■ **Exercise requirements**: Reproduce the lines starting with the one that contains "Given: Add a column with plus icon" and continuing through the last line, without the pictures.

(Screen-element location records)
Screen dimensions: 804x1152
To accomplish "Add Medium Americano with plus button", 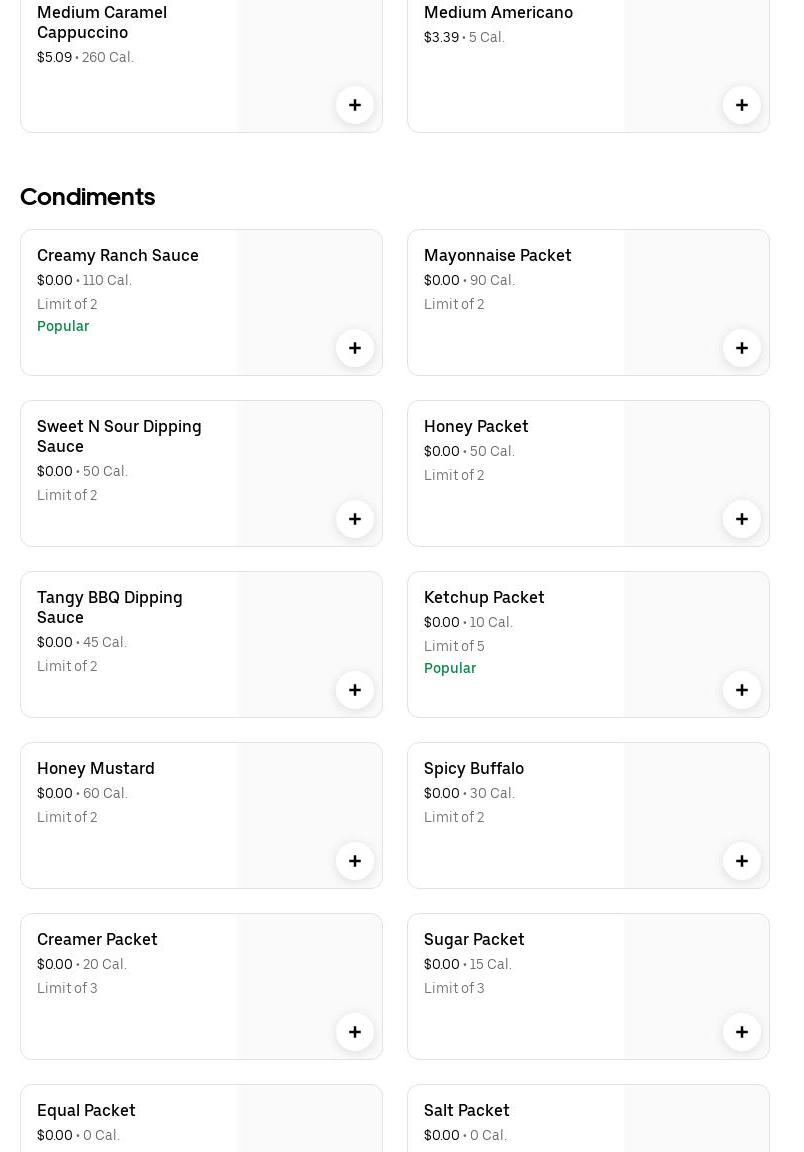I will [x=742, y=105].
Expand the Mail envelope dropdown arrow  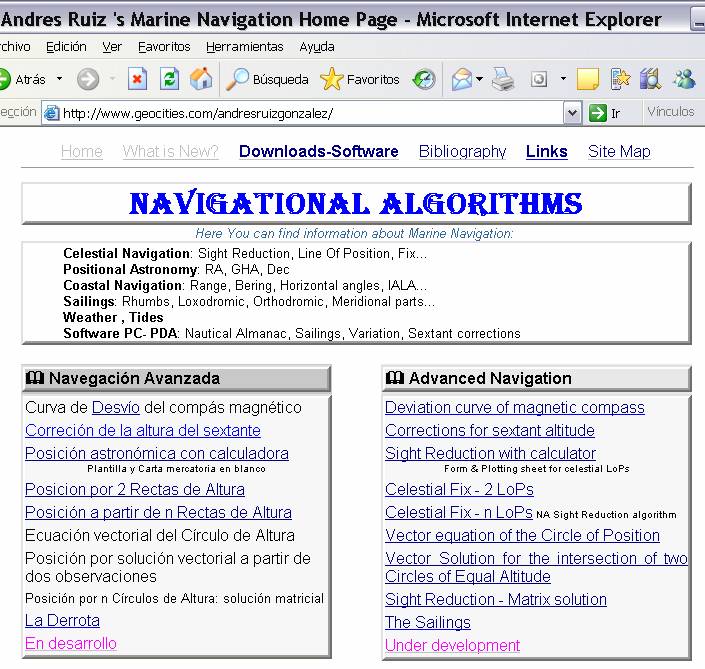click(x=480, y=79)
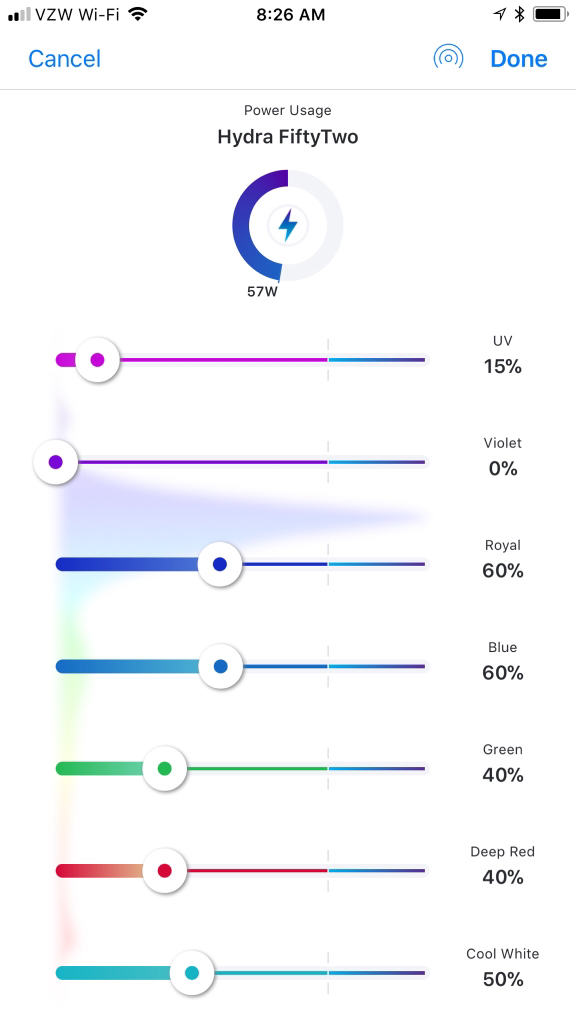
Task: Tap the broadcast signal icon beside Done
Action: pyautogui.click(x=448, y=58)
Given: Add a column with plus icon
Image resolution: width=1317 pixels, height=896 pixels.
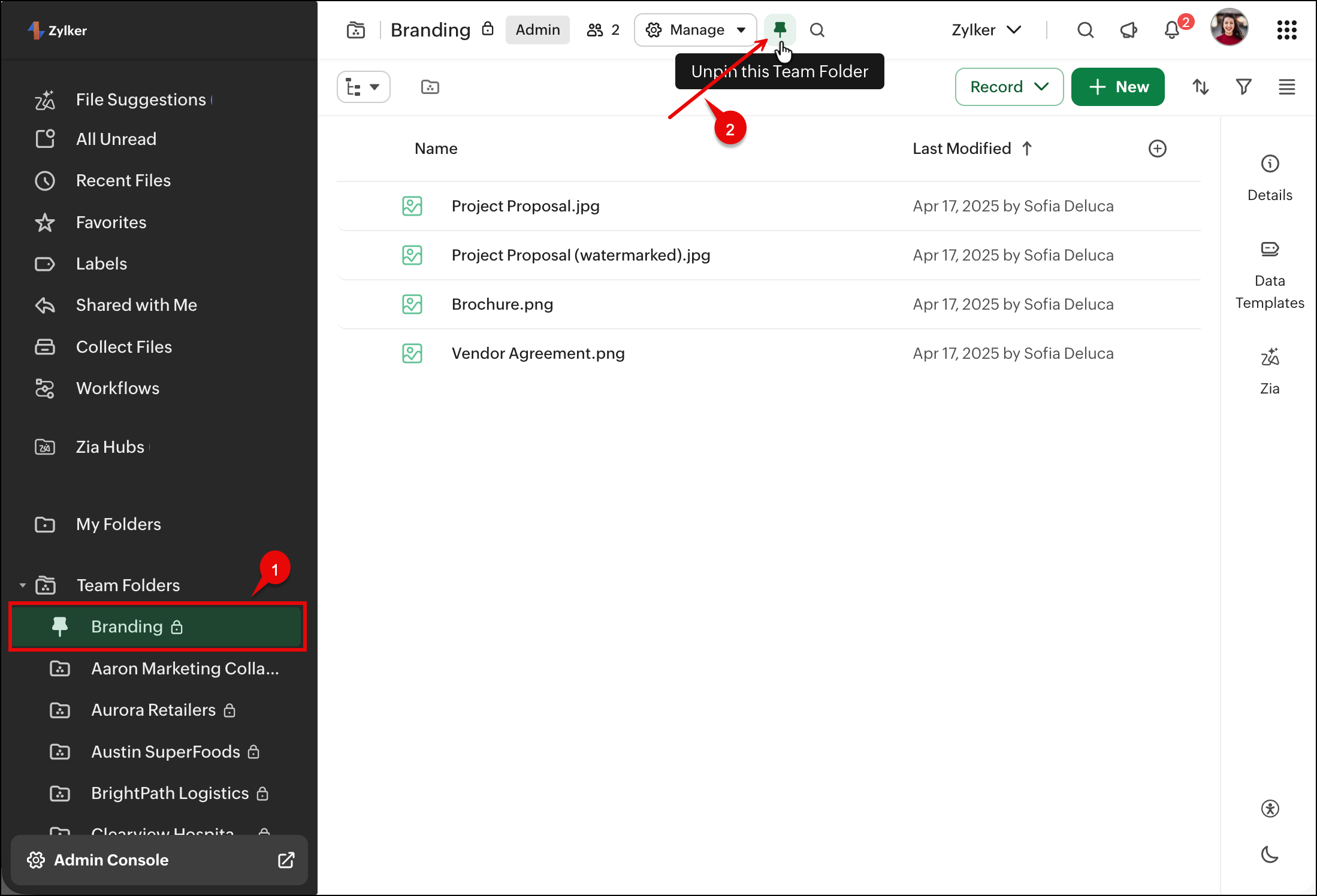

■ **Finished task**:
Given: Add a column with plus icon
Image resolution: width=1317 pixels, height=896 pixels.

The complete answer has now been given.